9:34: Just eating my breakfast and tidying the kitchen up before the mid-conference check-in session at 10AM and I wanted to share this breakfast with you because it is one of the first spoils of KojiCon that I am reaping. Remember on Day One when I made sakekasu pickles and tofu? I wiped off a piece of the tofu, sliced it up, and ate it on toast with olive oil and a little fancy salt and chili flakes. Chef’s kiss, guys! The tofu is creamier and subtly flavourful. I feel like the go-to vegan thing to say would be “it’s cheese!” and in some ways yes, obviously I’m eating it in that way, but it’s also it’s own thing. Really delicious! A little bit alcoholic from the sake. If you like the little jars of pungent Chinese fermented tofu (I do!!) but can’t handle it alone on toast (I barely can!), this tastes like a much subtler, milder version of that. Also not quite as creamy, but I’ll let the rest of my tofu slices go a few more days in the kasudoku and see what happens.

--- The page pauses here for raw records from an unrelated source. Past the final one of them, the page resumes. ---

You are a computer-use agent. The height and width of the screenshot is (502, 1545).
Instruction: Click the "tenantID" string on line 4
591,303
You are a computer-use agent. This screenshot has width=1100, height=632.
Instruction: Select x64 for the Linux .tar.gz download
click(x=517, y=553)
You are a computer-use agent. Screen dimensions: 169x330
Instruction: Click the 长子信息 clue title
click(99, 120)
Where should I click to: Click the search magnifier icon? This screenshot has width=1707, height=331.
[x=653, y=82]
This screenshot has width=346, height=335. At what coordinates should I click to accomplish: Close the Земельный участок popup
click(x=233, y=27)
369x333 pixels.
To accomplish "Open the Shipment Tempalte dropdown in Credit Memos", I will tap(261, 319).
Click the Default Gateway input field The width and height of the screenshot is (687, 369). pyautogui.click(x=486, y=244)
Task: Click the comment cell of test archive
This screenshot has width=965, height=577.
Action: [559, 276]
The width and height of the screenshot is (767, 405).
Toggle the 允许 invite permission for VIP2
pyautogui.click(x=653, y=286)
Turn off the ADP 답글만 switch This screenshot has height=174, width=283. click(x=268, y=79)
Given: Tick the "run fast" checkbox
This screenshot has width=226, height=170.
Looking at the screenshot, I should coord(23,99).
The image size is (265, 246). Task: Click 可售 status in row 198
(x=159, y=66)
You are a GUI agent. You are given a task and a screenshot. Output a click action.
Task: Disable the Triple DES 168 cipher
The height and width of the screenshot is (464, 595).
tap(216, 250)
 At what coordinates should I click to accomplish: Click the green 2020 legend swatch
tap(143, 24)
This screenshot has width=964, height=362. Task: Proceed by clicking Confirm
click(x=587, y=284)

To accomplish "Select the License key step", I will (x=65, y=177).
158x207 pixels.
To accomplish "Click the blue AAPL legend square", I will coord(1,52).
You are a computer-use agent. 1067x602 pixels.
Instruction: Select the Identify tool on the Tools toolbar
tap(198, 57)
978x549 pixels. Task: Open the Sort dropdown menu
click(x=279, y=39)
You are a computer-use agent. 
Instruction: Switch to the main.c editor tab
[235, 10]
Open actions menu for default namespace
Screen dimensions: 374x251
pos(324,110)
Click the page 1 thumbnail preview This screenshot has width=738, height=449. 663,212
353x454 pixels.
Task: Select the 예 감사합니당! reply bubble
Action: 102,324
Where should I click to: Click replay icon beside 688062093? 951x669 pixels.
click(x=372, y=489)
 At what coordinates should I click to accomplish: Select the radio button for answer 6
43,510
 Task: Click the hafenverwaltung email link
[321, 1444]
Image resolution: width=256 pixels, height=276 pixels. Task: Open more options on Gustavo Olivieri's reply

5:44: Wow, man, it’s been an action-packed day. This morning I finally finished editing the twenty pages I’d meant to edit before KojiCon started, and I can’t even tell you how elated I was. This is the last twenty of a sixty-five page chunk of the book I’ve been working on since mid-November — August if you count more rudimentary drafts — and I didn’t even realize how excited I was to move onto the next part till this one was done. Done! Yesssss! So now I’m either going to dive right into the next chunk with my precious writing time and leave this liveblog behind, or feel entitled to a week off to fully koji out. We’ll see. Gotta wait for endorphins to settle and stuff.
Either way, I went to all three of today’s KojiCon sessions, one of which was especially mind-boggling and incredible, and I spent the afternoon fermenting, but I’m mostly going to tell you in photos because my brain is a wee bit spent. The presenter who simply brought the house down was Melissa Hoffman of SHO Farm in Vermont, who I’ve been following for a while now due to her beautiful vegan cheeses. Also! She runs a duck sanctuary on her farm! Lucky! Anyway, there’s not always that much explicitly vegan stuff at KojiCon, so I was really pumped to see Hoffman on the schedule this year. I want to tell you more about the presentation, but again, spent head, so have a look at her Instagram if you want a preview. Below is one of the cheeses of which I speak, likely made from hazelnuts that grow wild on the land she lives on.
I finished up my fava and soybean project that I mentioned yesterday while I watched Hoffman’s presentation, and it felt right because…BIG REVEAL…it’s a cheese!
As a reminder, I mixed up some fava and soybean flours, pureed butternut-squash/cabbage kraut, a little koji flour (rice koji I blasted in the blender), a little soymilk and some salt. I let that sit on my counter for about six hours, then in the fridge overnight. This morning it smelled really funky and good. I think the inclusion of lactofermented cabbage actually really gets at cheese funk, you know?
I added some coconut oil to the mixture, and just a little pinch of good ol’ nutritional yeast to bring it all together, and steamed it a la Martine van Haperen’s Steamed Rice Cheese recipe which I’ve been riffing on for years. It’s only in the last month or so that I’ve been working on these fermented bean flour variations, though, and I really like them! My goal is to make vegan cheeses that are higher in protein than the commercially available oil/starch messes, but also less expensive and agriculturally intensive than nuts (alas I don’t have hazelnuts growing wild on my fire escape).
This is not, of course, a “real” cheese that continues to age due to live cultures — the steam kills them. But the flavour remains and sometimes that’s all I need. I’ll be trying other things with bean milks though, maybe even this week.
6:13: Just checked in on the other project I got going today, seems to be doing well in the jungle environment I created for it. But I’m so tired and need to make dinner and stuff, so I’m going to just put a pic and do a reveal later on. Fingers crossed this one works! Hint: I finally broke out MY SPORES 🎸!
6:17: I should say that Rich Shih, founder of KojiCon, true lovely weirdo, also presented today, and talked about the many mothers of his fermented heart (paraphrasing only lightly) and it was really, really nice.